Blame for drunken folly falls on drinkers in High Court judgment

THE High Court has dramatically shifted the responsibility for drunken actions on to the individual, ruling that the nation's publicans have no general duty of care to protect patrons from the consequences of getting drunk.

Hailed as a victory for common sense, the country's highest court yesterday tilted responsibility for the safety of drunken patrons towards "the drinker, rather than the seller of drink". Without dissent, five judges overturned a decision of the full bench of Tasmania's Supreme Court that found a publican who returned motorcycle keys to a drunken patron, who then died in a crash, had failed in a duty of care.

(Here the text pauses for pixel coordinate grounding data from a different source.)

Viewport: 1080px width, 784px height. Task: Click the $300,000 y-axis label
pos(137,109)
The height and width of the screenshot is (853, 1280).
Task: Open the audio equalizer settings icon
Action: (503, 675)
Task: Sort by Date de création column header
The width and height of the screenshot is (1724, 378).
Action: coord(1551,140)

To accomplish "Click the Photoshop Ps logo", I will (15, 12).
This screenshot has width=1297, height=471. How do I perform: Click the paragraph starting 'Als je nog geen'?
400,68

Three of the judges opted to make a more detailed explanation of their decision to "avoid repetition" of such cases and to warn against "interfering paternalism". They ruled that outside exceptional cases, hotel owners and licensees "owe no general duty of care at common law to customers ... (requiring) them to monitor and minimise the service of alcohol or to protect customers from the consequences of the alcohol they choose to consume".

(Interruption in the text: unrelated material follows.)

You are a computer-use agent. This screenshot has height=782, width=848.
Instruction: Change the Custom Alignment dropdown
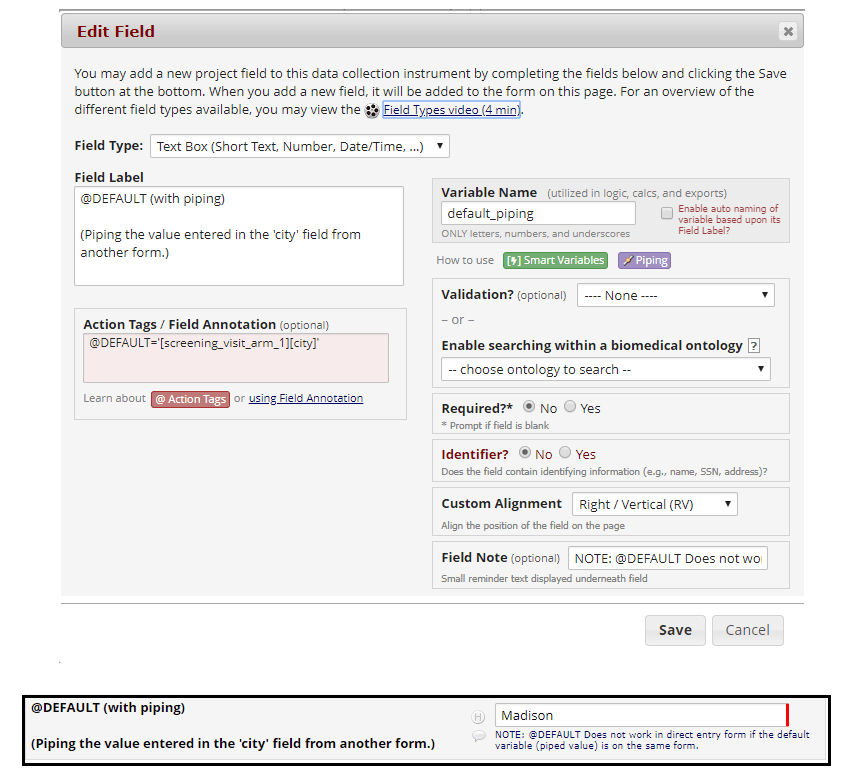(654, 504)
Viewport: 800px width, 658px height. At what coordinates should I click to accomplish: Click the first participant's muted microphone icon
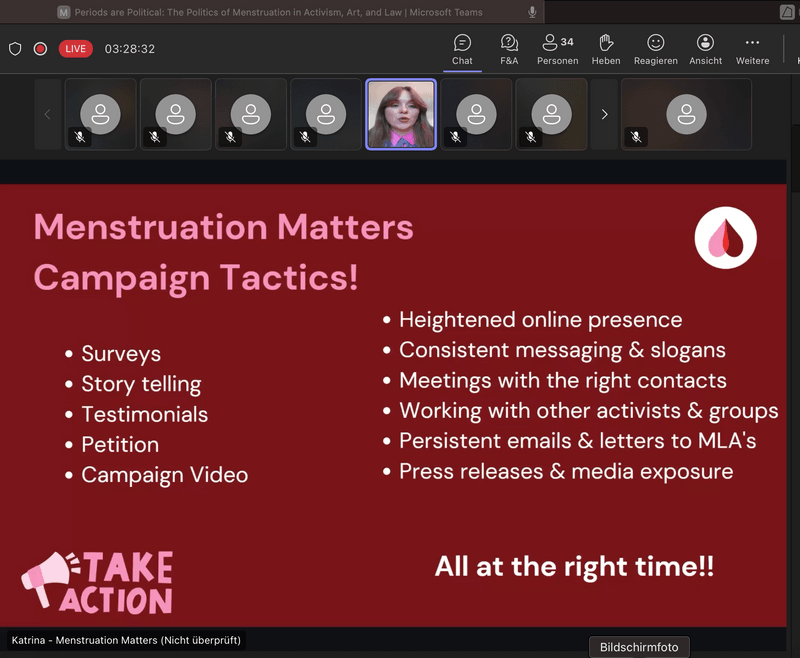pos(80,137)
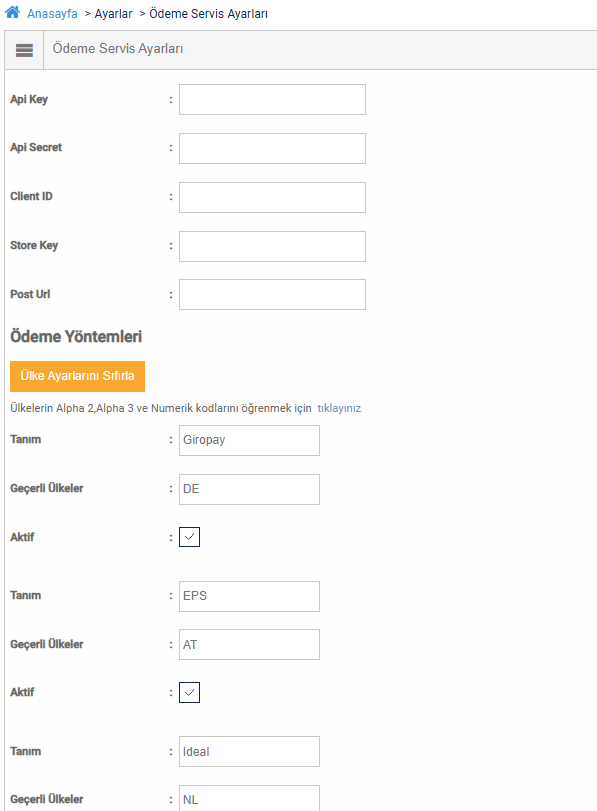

"That conclusion is correct because the opposite view would create enormous difficulties ... relating to customer autonomy and coherence with legal norms," ruled justices Gummow, Heydon and Crennan. "Expressions like 'intoxication', 'inebriation' and 'drunkenness' are difficult to both define and to apply. "The fact that legislation compels publicans not to serve customers who are apparently drunk does not make the introduction of a civil duty of care defined by reference to those expressions any more workable or attractive."

Public health experts said the decision was "immensely worrying" and could undermine responsible service of alcohol.

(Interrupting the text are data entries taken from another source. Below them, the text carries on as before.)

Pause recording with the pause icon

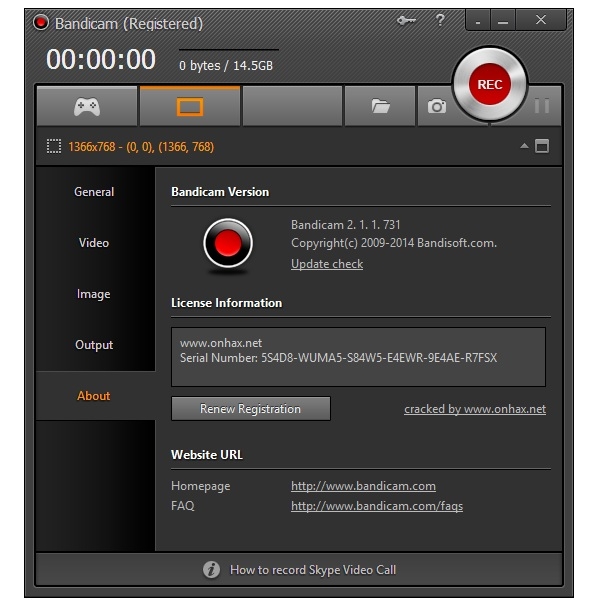(542, 106)
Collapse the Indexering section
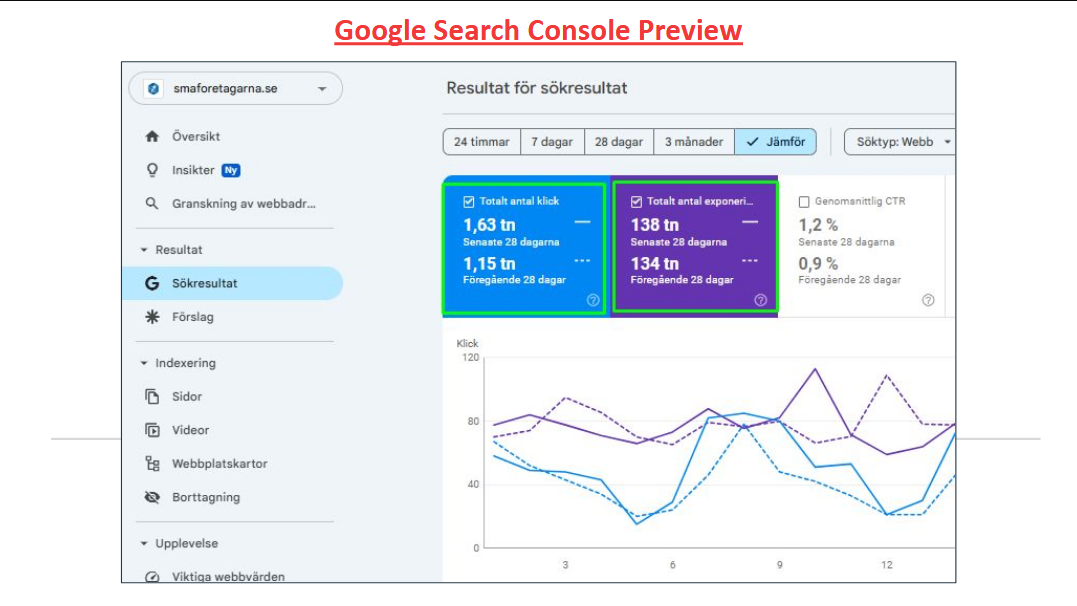The image size is (1077, 606). [x=144, y=363]
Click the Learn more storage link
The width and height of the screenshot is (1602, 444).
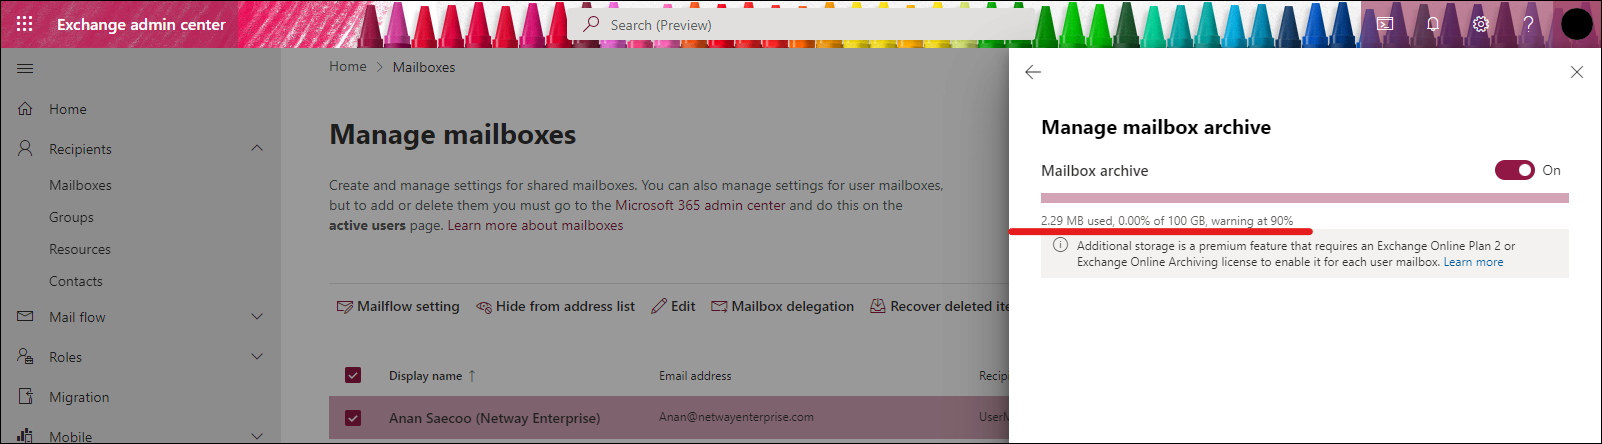(x=1473, y=262)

The publican at the centre of the case, Michael Kirkpatrick, said he was "over the moon" at the decision. The Australian Hotels Association cautioned against patrons seeing the judgment as a green light to "get plastered" at licensed venues. But the AHA and individual publicans hailed the ruling as sending a strong warning to drinkers to take responsibility for their own actions.

Sydney University professor of public health Simon Chapman said yesterday's legal decisions "will effectively mean that publicans will seek to reduce costs and reduce security". "It reveals the whole pretence of responsible service of alcohol as farcical, to say the least," Professor Chapman said.